→ **WORK TO COMPLETE**
(a) Decide whether each statement below agrees with the business intelligence article, answering yes or no and quoting the words of the article that settle it. (i) Before cloud MPP data warehouses, this technology was only available to enterprise companies. (ii) Relational Database Management Systems are optimized for distributed operations across datasets. (iii) Google is the market leader among cloud warehouses.
(b) Please summarize the business intelligence article in two sentences.
(c) Write the next part of the business intelligence article, picking up after its final sentence.

== SOURCE EXTRACT

The State of Business Intelligence in 2019

“While most organizations have already begun the work to extract value from their data, fewer than half of the leaders at the [North American Data Summit] had a true data strategy designed to deliver business results.”

McKinsey
In our work with B2B SaaS companies, we see this time and time again: companies that give the most attention to the extraction of value from raw data are in the best position to win in their respective markets.

The question becomes how to extract this value efficiently and effectively in the existing landscape that a company works within. As our analytics practice prepares for 2020 and beyond, we’re watching four key trends that are driving the business intelligence (BI) industry, and the companies they serve, forward.


“There’s an unfortunate perception in the world of business analytics today. People widely believe that the solution to analytics is more and better tools. This is largely false.”

Tristan Handy, Fishtown Analytics

Industry Trend One:
Improved Interactive Query Response Times for Analysis

The advent of cloud-based analytic databases such as Amazon Redshift, Snowflake and BigQuery fundamentally changed the analytics industry. These databases are classified as MPP—Massively Parallel Processing—meaning they can handle distributed operations across datasets, as opposed to Relational Database Management Systems (RDBMS), which are optimized for singular read/write operations.

This technology precipitated the rise of the modern data warehouse, allowing companies to store and process petabytes of information without having to worry about query response times for analysts. Prior to the advent of cloud MPP data warehouses, this technology was only available to enterprise companies with the budget and in-house expertise for on-premise hardware such as Vertica.

Although Amazon is the market leader in this space with Redshift, the space for cloud warehouses is now competitive, with BigQuery (Google), Azure DW (Microsoft), and Snowflake rapidly gaining ground (see recent benchmark reports). We expect the competition in this space to intensify in 2020, particularly with respect to query speeds and processing power.

What this means for BI leaders:  For the platform vendors, selling a warehouse solution is another way to encourage vendor lock-in into their rest of the cloud offering. But today’s BI leaders can demand more flexibility. For example, you can run your micro-services architecture on AWS, while also leveraging the power of BigQuery as your BI engine—today, the multi-tenant, multi-cloud solution can also extend to a cloud warehouse solution.

====
== MATERIAL PROVIDED

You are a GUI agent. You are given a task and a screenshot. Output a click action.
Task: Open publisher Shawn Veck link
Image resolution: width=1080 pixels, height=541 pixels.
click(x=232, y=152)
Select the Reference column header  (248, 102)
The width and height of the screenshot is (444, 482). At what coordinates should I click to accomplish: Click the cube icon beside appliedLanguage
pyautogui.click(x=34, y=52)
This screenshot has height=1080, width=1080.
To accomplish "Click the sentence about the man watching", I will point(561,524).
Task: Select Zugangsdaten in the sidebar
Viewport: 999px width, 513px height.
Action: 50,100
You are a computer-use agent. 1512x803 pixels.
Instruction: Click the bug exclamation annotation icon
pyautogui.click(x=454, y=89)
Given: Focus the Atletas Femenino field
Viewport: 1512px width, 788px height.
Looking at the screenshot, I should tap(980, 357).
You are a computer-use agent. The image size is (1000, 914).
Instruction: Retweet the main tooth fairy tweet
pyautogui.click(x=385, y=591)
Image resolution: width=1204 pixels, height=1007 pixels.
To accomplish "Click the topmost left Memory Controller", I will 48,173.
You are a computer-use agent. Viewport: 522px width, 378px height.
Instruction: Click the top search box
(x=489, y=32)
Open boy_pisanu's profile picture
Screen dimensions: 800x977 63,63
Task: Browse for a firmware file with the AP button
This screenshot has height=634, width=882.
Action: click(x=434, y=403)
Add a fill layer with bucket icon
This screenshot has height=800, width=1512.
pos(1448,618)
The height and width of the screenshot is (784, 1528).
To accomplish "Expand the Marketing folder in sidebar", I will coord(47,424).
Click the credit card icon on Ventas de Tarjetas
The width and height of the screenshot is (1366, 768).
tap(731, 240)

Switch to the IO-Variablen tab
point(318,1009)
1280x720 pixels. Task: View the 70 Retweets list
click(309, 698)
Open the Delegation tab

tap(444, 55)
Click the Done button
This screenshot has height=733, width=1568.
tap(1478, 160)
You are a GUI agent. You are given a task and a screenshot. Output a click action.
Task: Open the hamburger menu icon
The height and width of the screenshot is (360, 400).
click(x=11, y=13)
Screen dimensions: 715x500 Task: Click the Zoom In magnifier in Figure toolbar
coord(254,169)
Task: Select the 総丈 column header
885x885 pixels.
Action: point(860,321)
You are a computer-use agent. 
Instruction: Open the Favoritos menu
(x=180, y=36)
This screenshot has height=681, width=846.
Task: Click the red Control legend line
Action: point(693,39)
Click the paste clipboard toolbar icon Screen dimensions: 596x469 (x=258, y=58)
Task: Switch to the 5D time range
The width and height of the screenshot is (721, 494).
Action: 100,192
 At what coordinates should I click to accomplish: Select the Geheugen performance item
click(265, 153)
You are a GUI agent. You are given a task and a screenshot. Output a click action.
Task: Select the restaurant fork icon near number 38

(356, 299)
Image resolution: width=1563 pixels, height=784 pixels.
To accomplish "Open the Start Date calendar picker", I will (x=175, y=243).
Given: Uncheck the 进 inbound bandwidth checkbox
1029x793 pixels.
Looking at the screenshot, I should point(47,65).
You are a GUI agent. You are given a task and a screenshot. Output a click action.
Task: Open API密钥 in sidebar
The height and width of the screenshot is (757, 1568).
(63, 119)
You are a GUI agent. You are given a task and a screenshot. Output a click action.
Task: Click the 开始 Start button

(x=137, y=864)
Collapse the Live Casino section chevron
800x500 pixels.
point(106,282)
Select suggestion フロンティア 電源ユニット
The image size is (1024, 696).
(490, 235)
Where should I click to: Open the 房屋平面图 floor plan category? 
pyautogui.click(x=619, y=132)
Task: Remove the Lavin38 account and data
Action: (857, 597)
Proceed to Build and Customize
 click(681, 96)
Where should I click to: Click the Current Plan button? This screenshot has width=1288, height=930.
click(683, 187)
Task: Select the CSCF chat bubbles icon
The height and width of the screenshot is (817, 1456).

====

→ **RESULTS OF THE EXERCISE**
(a)
(i) Yes: "Prior to the advent of cloud MPP data warehouses, this technology was only available to enterprise companies with the budget and in-house expertise for on-premise hardware such as Vertica."
(ii) No: "as opposed to Relational Database Management Systems (RDBMS), which are optimized for singular read/write operations."
(iii) No: "Although Amazon is the market leader in this space with Redshift"

(b) Companies that give the most attention to extracting value from raw data are best placed to win their markets, and the first of four trends driving the BI industry is faster interactive query response times, brought by cloud MPP analytic databases such as Amazon Redshift, Snowflake and BigQuery. With competition among cloud warehouses expected to intensify in 2020, BI leaders can demand more flexibility than vendor lock-in allows, for example by running micro-services on AWS while using BigQuery as their BI engine.

(c)
Industry Trend Two:  
Commoditization of ETL

In the past, running Extract-Transform-Load workflows was a complex, painful endeavor for IT Operations shops. Engineers were usually tasked with writing manual scripts to pull data from SaaS vendor apps (such as Salesforce or Google Analytics) into the data warehouse, and the maintenance and monitoring of these scripts was cumbersome and time-consuming.

The rise of ETL vendors such as Fivetran, Stitch, and Alooma (among others) has eased the burden of ETL on DevOps teams, and has allowed data engineering teams to focus on higher-value problems (such as transforming raw data collected in the data warehouse into insights).

What this means for BI leaders: ETL is a solved problem in 2019. So be sure you’re investing in the people, processes and tools that allow you to extract more and more value from your data and don’t ask your smart, talented developers to simply work on the plumbing.

Industry Trend Three:
The standardization of the modern data “stack”

Similar to how modern configuration management tools gave rise to the DevOps movement and the advent of the DevOps professional over the past 10 years, modern, adaptive tooling for data has resulted in the standardization of the data stack.

The modern data stack consists of:

Data collection infrastructure/Customer data platforms (Segment, Snowflake or Heap)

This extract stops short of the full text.